This disclosure relates to superhard constructions and methods of making such constructions, particularly but not exclusively to constructions comprising polycrystalline diamond (PCD) structures attached to a substrate, and tools comprising the same, particularly but not exclusively for use in rock degradation or drilling, or for boring into the earth in the oil and gas industry.

BACKGROUND

Polycrystalline diamond (PCD) is an example of a superhard material (also called a superabrasive material) comprising a mass of substantially inter-grown diamond grains, forming a skeletal mass defining interstices between the diamond grains. PCD material typically comprises at least about 80 volume % of diamond and is conventionally made by subjecting an aggregated mass of diamond grains to an ultra-high pressure of greater than about 5 GPa, and temperature of at least about 1,200° C., for example. A material wholly or partly filling the interstices may be referred to as filler or binder material.

PCD is typically formed in the presence of a sintering aid such as cobalt, which promotes the inter-growth of diamond grains. Suitable sintering aids for PCD are also commonly referred to as a solvent-catalyst material for diamond, owing to their function of dissolving, to some extent, the diamond and catalysing its re-precipitation. A solvent-catalyst for diamond is understood be a material that is capable of promoting the growth of diamond or the direct diamond-to-diamond inter-growth between diamond grains at a pressure and temperature condition at which diamond is thermodynamically stable. Consequently the interstices within the sintered PCD product may be wholly or partially filled with residual solvent-catalyst material. Most typically, PCD is often formed on a cobalt-cemented tungsten carbide substrate, which provides a source of cobalt solvent-catalyst for the PCD. Materials that do not promote substantial coherent intergrowth between the diamond grains may themselves form strong bonds with diamond grains, but are not suitable solvent-catalysts for PCD sintering.

Cemented tungsten carbide which may be used to form a suitable substrate is formed from carbide particles being dispersed in a cobalt matrix by mixing tungsten carbide particles/grains and cobalt together then heating to solidify. To form the cutting element with an ultra hard material layer such as PCD or PCBN, diamond particles or grains or CBN grains are placed adjacent the cemented tungsten carbide body in a refractory metal enclosure such as a niobium enclosure and are subjected to high pressure and high temperature so that inter-grain bonding between the diamond grains or CBN grains occurs, forming a polycrystalline ultra hard diamond or polycrystalline CBN layer.

In some instances, the substrate may be fully cured prior to attachment to the ultra hard material layer whereas in other cases, the substrate may be green, that is, not fully cured. In the latter case, the substrate may fully cure during the HTHP sintering process. The substrate may be in powder form and may solidify during the sintering process used to sinter the ultra hard material layer.

Information supplied.
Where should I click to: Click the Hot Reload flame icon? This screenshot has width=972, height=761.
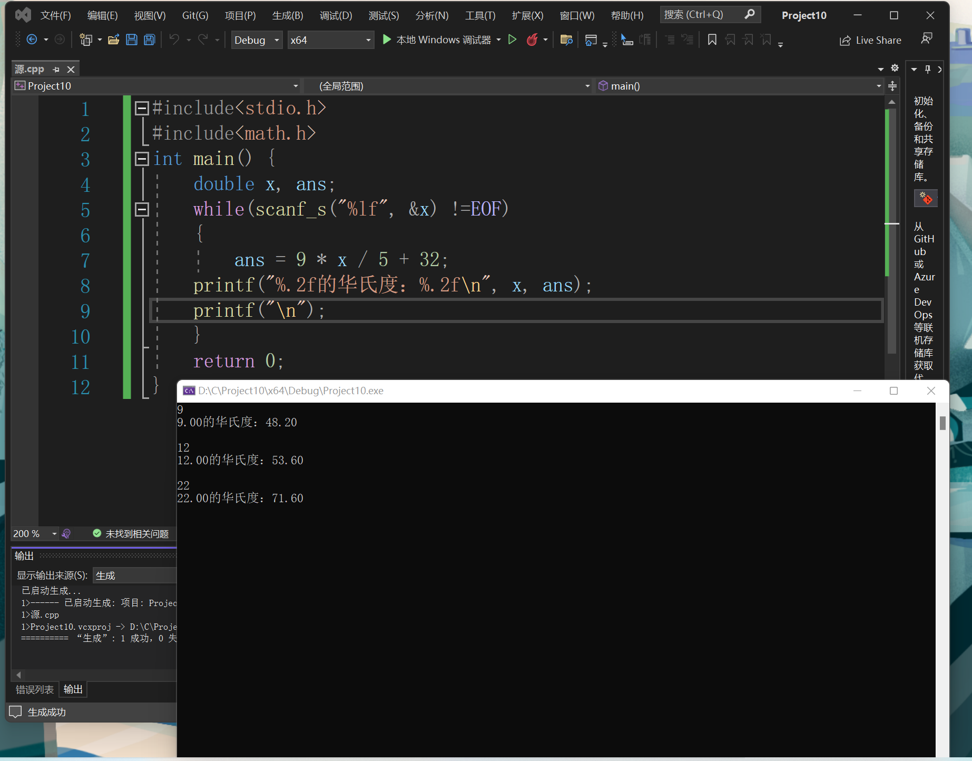(x=532, y=40)
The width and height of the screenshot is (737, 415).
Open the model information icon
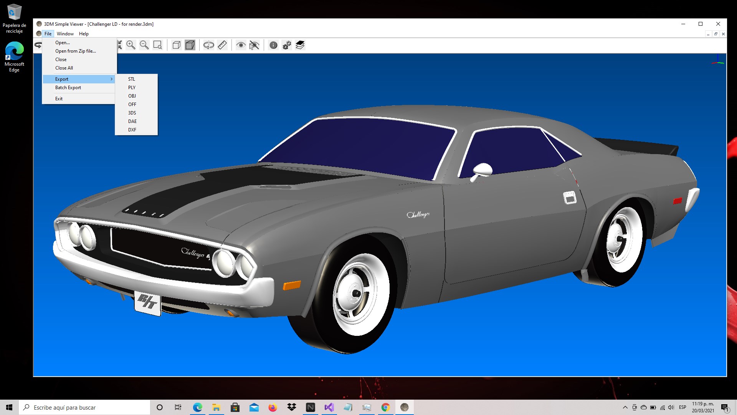click(273, 45)
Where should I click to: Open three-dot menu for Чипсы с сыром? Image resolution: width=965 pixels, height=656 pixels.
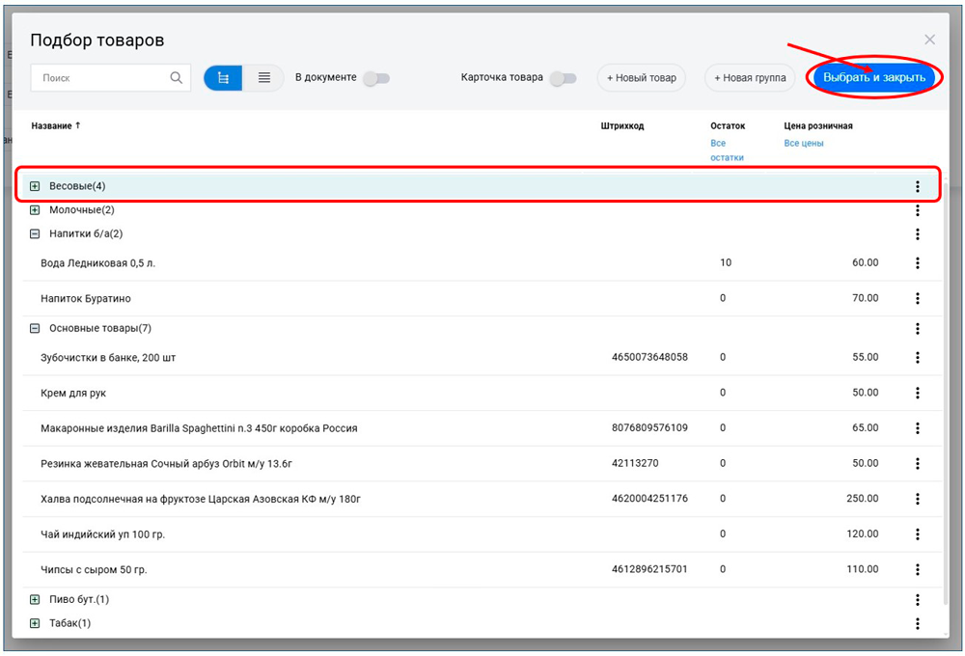pos(917,569)
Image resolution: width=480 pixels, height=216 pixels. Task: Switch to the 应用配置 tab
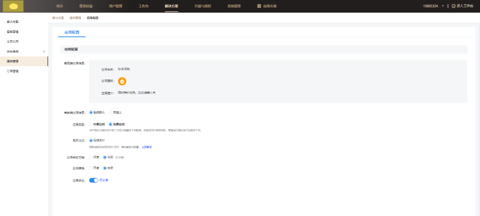[72, 32]
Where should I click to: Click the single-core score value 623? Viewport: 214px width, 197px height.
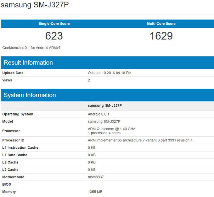[x=54, y=36]
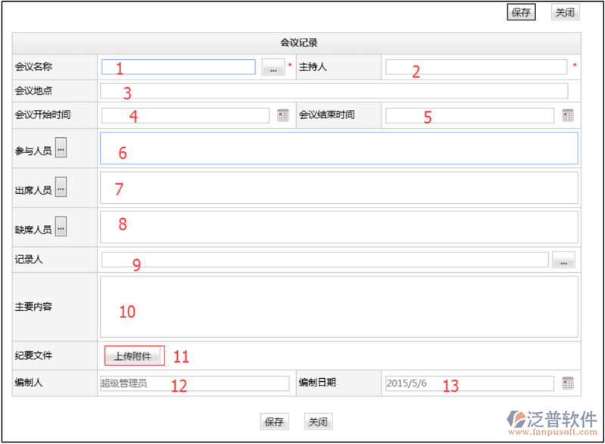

Short exercise.
From the passage on polycrystalline diamond, reproduce everything from "In some instances, the" down to "hard material layer.".

Exercise answer.
In some instances, the substrate may be fully cured prior to attachment to the ultra hard material layer whereas in other cases, the substrate may be green, that is, not fully cured. In the latter case, the substrate may fully cure during the HTHP sintering process. The substrate may be in powder form and may solidify during the sintering process used to sinter the ultra hard material layer.